If you using -O3, then this meh, not even work. As they change the stack layout to optimize.

#include <stdio.h>
#include <string.h>

char hello[13] = "Hello world!";
long long arr[4] = {1, 1, 1, 1};
int arr_2[8] = {4, 4, 4, 4, 4, 4, 4, 4};

int printHex(unsigned int* arr, int length){
    printf("Array with %d length:\n", length);
    for (int i = 0; i < length; i++) {
        printf("%08x", ((unsigned int*)arr)[i]);
        if (i != length - 1) printf(", ");
    }
    printf("\n");

    return 0;
}

int main(){
    printf("size of arr = %lu\n", sizeof(arr));
    printf("size of arr element = %lu\n", sizeof(arr[0]));
    printHex((unsigned int*)arr, sizeof(arr)/sizeof(unsigned int));


    unsigned int *arr_view = (unsigned int *) &arr;
    unsigned int arr_length = (unsigned int) (sizeof(arr)/sizeof(unsigned int));
    printHex(arr_view, arr_length);

    arr_view[1] = (unsigned int)~0;
    printHex(arr_view, arr_length);
    printf("New value of arr[0] = %lld\n\n\n", arr[0]);


    printf("String: %s with length of %lu, memory size %lu\n", hello, strlen(hello), sizeof(hello) );
    for (int i = 0; i <= strlen(hello); i++) {
        printf("%2x ", hello[i]);
    }
    printf("\n");
    for (int i = 0; i <= strlen(hello); i++) {
        printf("%2c ", hello[i]);
    }
    printf("\n%s\n",hello);
    printHex((unsigned int*) hello, strlen(hello)/(4*sizeof(char)) + 1);
    printHex((unsigned int*) hello, 40);

    printf("\n");
    printf("\n");
    printf("\n");

    // The continue of the stack alocation
    printf("We working with arr_2 (all init with 4)\n");
    printHex((unsigned int*)arr_2, sizeof(arr_2)/sizeof(unsigned int));

    // Change arr, but arr_2 will be affected
    for (int i = 4; i < 8; i++) {
        arr[i] = 2;
    }

    printHex((unsigned int*)arr_2, sizeof(arr_2)/sizeof(unsigned int));

    return 0;
}

The above program it self, return this:

size of arr = 32
size of arr element = 8
Array with 8 length:
00000001, 00000000, 00000001, 00000000, 00000001, 00000000, 00000001, 00000000
Array with 8 length:
00000001, 00000000, 00000001, 00000000, 00000001, 00000000, 00000001, 00000000
Array with 8 length:
00000001, ffffffff, 00000001, 00000000, 00000001, 00000000, 00000001, 00000000
New value of arr[0] = -4294967295


String: Hello world! with length of 12, memory size 13
48 65 6c 6c 6f 20 77 6f 72 6c 64 21  0
 H  e  l  l  o     w  o  r  l  d  !
Hello world!
Array with 4 length:
6c6c6548, 6f77206f, 21646c72, 00000000
Array with 40 length:
6c6c6548, 6f77206f, 21646c72, 00000000, 00000000, 00000000, 00000000, 00000000, 00000001, ffffffff, 00000001, 00000000, 00000001, 00000000, 00000001, 00000000, 00000004, 00000004, 00000004, 00000004, 00000004, 00000004, 00000004, 00000004, 00000000, 00000000, 00000000, 00000000, 00000000, 00000000, 00000000, 00000000, 00000000, 00000000, 00000000, 00000000, 00000000, 00000000, 00000000, 00000000



We working with arr_2 (all init with 4)
Array with 8 length:
00000004, 00000004, 00000004, 00000004, 00000004, 00000004, 00000004, 00000004
Array with 8 length:
00000002, 00000000, 00000002, 00000000, 00000002, 00000000, 00000002, 00000000

3.1.2. Explaination - What happening here?
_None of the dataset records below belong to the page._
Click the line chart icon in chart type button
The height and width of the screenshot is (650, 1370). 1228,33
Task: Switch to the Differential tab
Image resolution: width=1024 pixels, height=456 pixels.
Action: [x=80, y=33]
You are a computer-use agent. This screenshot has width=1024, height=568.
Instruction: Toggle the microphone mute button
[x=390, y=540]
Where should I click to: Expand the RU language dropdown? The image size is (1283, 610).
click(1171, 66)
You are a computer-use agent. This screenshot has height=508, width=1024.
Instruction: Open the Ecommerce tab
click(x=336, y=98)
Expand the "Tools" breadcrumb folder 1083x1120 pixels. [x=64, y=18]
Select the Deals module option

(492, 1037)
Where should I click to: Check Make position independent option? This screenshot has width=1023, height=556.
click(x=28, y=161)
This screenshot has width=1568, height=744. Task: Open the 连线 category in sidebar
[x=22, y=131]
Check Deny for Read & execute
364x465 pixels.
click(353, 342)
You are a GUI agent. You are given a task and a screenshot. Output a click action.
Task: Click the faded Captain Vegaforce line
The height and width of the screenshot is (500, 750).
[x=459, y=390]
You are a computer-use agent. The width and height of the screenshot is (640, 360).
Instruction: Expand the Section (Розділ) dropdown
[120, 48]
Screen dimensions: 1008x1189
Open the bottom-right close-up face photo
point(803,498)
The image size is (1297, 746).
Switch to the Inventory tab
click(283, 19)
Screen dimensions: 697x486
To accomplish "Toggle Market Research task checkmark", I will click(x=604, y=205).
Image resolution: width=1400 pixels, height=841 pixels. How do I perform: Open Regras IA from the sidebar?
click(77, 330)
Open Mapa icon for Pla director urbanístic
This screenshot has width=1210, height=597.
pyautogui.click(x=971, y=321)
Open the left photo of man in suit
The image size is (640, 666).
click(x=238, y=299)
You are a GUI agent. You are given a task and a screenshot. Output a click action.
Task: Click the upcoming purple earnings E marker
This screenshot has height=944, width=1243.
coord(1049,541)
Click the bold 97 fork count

3.1.2.1. Created an array variable:

char hello[13] = "Hello world!";
long long arr[4] = {1, 1, 1, 1};
int arr_2[8] = {4, 4, 4, 4, 4, 4, 4, 4};
  • hello is an array of char type, that being initiation with "Hello world!"
  • arr is an array of long long (8 bytes number) type, that all element initiation with 1;
  • arr_2 is an array of int (4 bytes number) type, that all element initiation with 4;

3.1.2.2. Helper function that printout the exact value (in hex) of a memory

int printHex(unsigned int* arr, int length){
    printf("Array with %d length:\n", length);
    for (int i = 0; i < length; i++) {
        printf("%02x", ((unsigned int*)arr)[i]);
        if (i != length - 1) printf(", ");
    }
    printf("\n");

    return 0;
}

3.1.2.3. Check the memory of array arr:

Which mean how much byte size we used to allocating arr, we doing it by calling sizeof() std function.

printf("size of arr = %lu\n", sizeof(arr));
printf("size of arr element = %lu\n", sizeof(arr[0]));

which return:

size of arr = 32
size of arr element = 8

If using this on arr_2, we will get (array size, element size) = (32, 4)

We also try to print out the array arr memory:

printHex((unsigned int*)arr, sizeof(arr)/sizeof(unsigned int));

which return:

Array with 8 length:
00000001, 00000000, 00000001, 00000000, 00000001, 00000000, 00000001, 00000000

What we see, is hex value of array arr, that spanning over length of 32 bytes, with each hex number separated by “,” (example 00000001) above representing 4 byte.

As each element is represented by 8 bytes, which mean, a element in array arr, which is set as 1 is represented as:

00000001, 00000000

The number not actually representing as 00000...0001, this meaning we having a little-endian architecture, where the byte order is reverse. But we’re not covering this yet, there a lot to know to even understanding this type of problem (We have 32 bit computer memory here).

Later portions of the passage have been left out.